● WORK INSTRUCTIONS:
Reproduce every line of the records below word for word, omitting the pictures.

─── THE RECORDS

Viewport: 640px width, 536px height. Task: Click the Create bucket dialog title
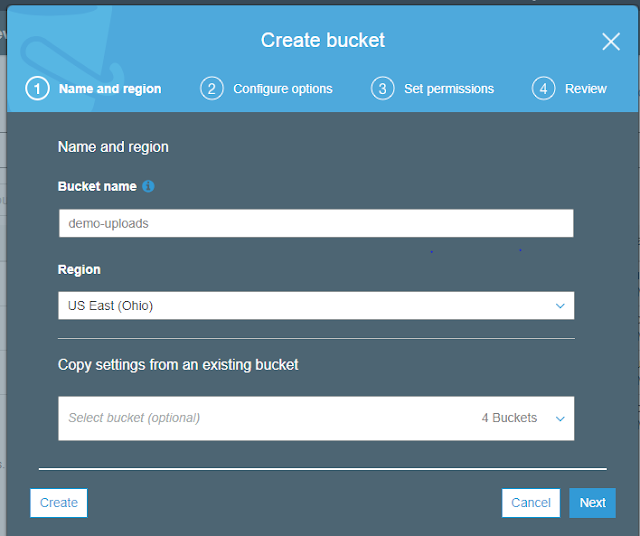(x=322, y=40)
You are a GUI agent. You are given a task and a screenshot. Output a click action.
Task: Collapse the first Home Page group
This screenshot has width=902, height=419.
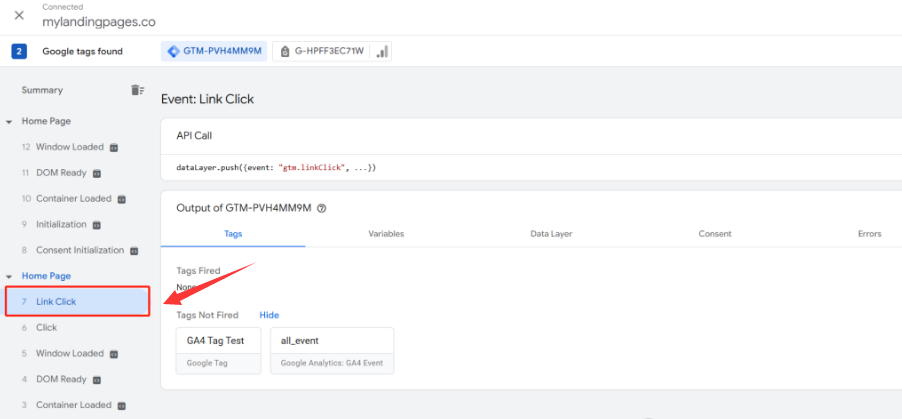point(9,121)
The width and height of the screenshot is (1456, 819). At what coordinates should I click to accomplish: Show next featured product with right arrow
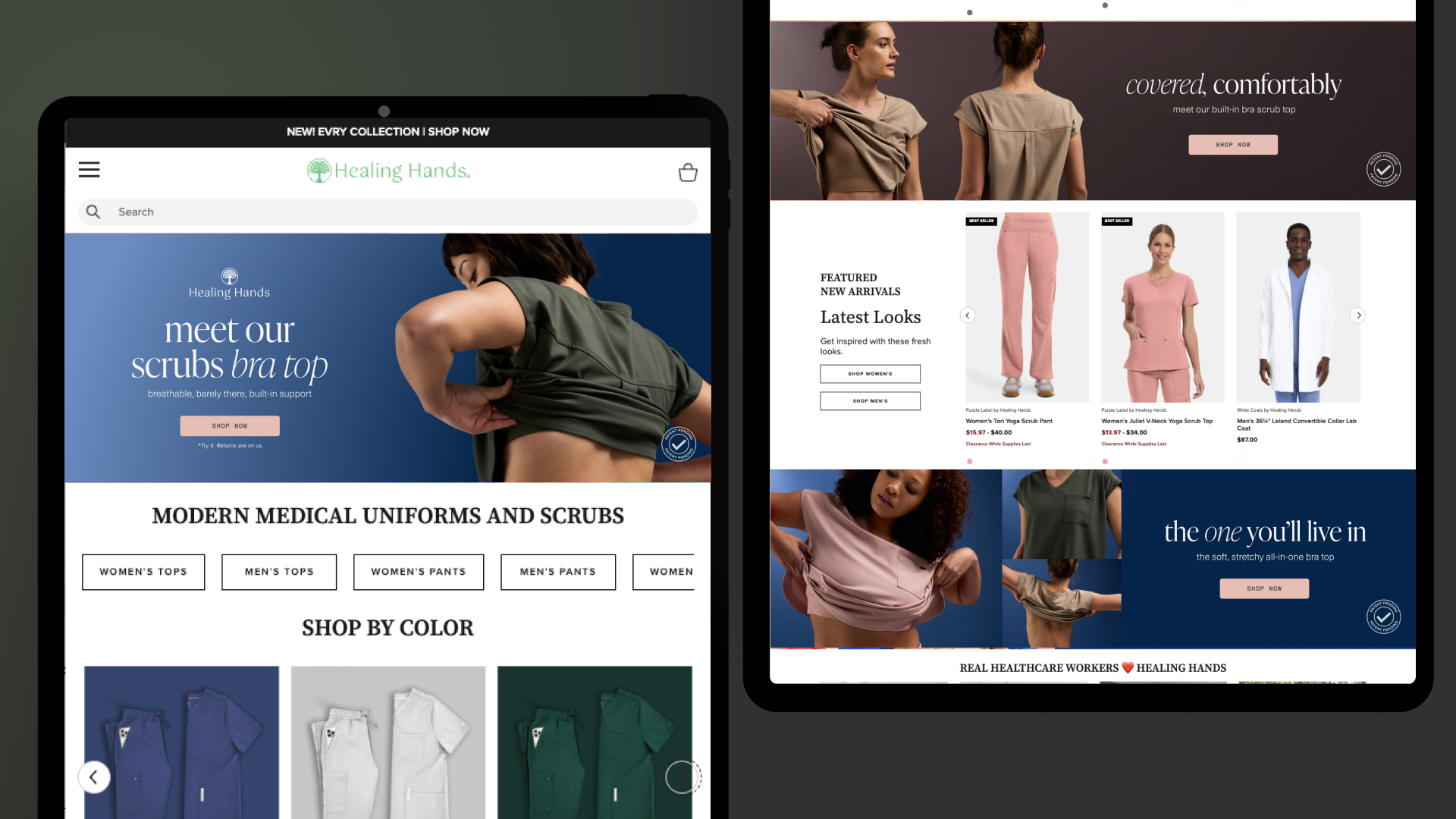point(1358,315)
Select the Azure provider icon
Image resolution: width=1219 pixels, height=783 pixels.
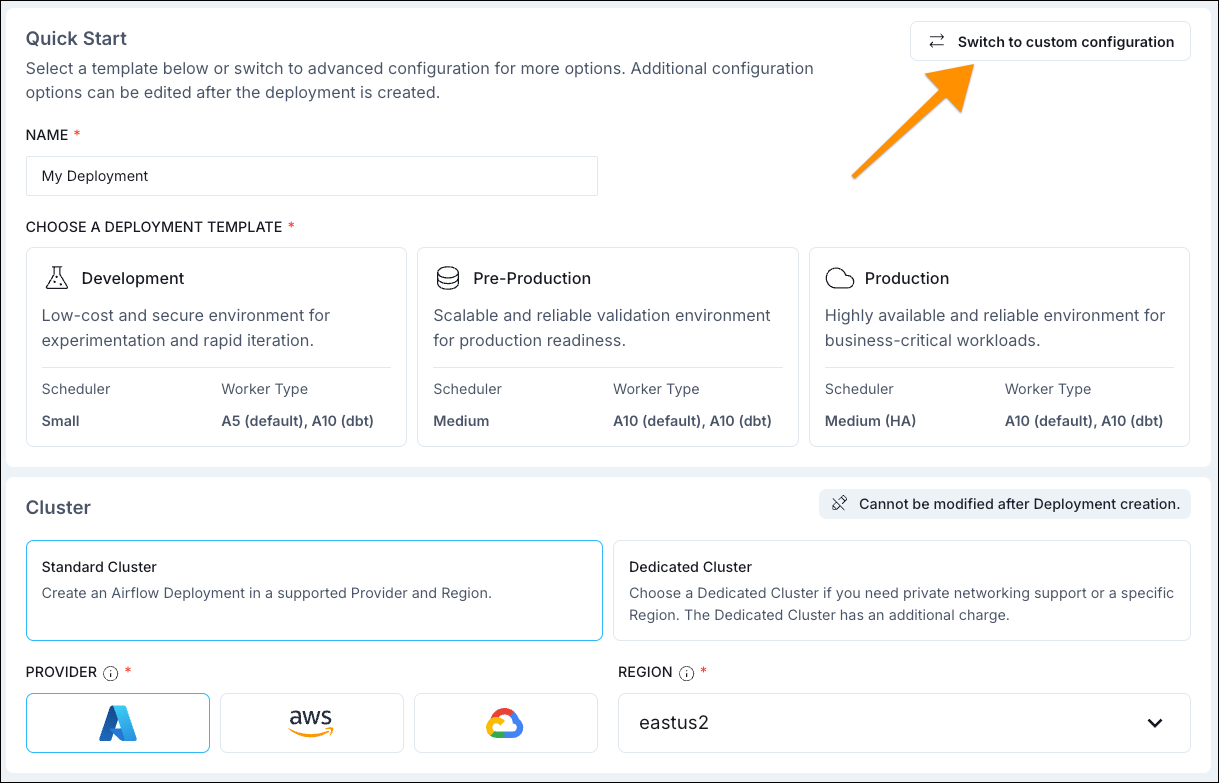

──────

● REPLY TO THE TASK:
Viewport: 640px width, 536px height. Task: Click the Create bucket dialog title
(x=322, y=40)
You are a GUI agent. You are given a task and a screenshot. Output a click action.
Task: Collapse the first Home Page group
This screenshot has width=902, height=419.
point(9,121)
The width and height of the screenshot is (1456, 819). At what coordinates should I click to accomplish: Show next featured product with right arrow
point(1358,315)
Select the Azure provider icon
Image resolution: width=1219 pixels, height=783 pixels.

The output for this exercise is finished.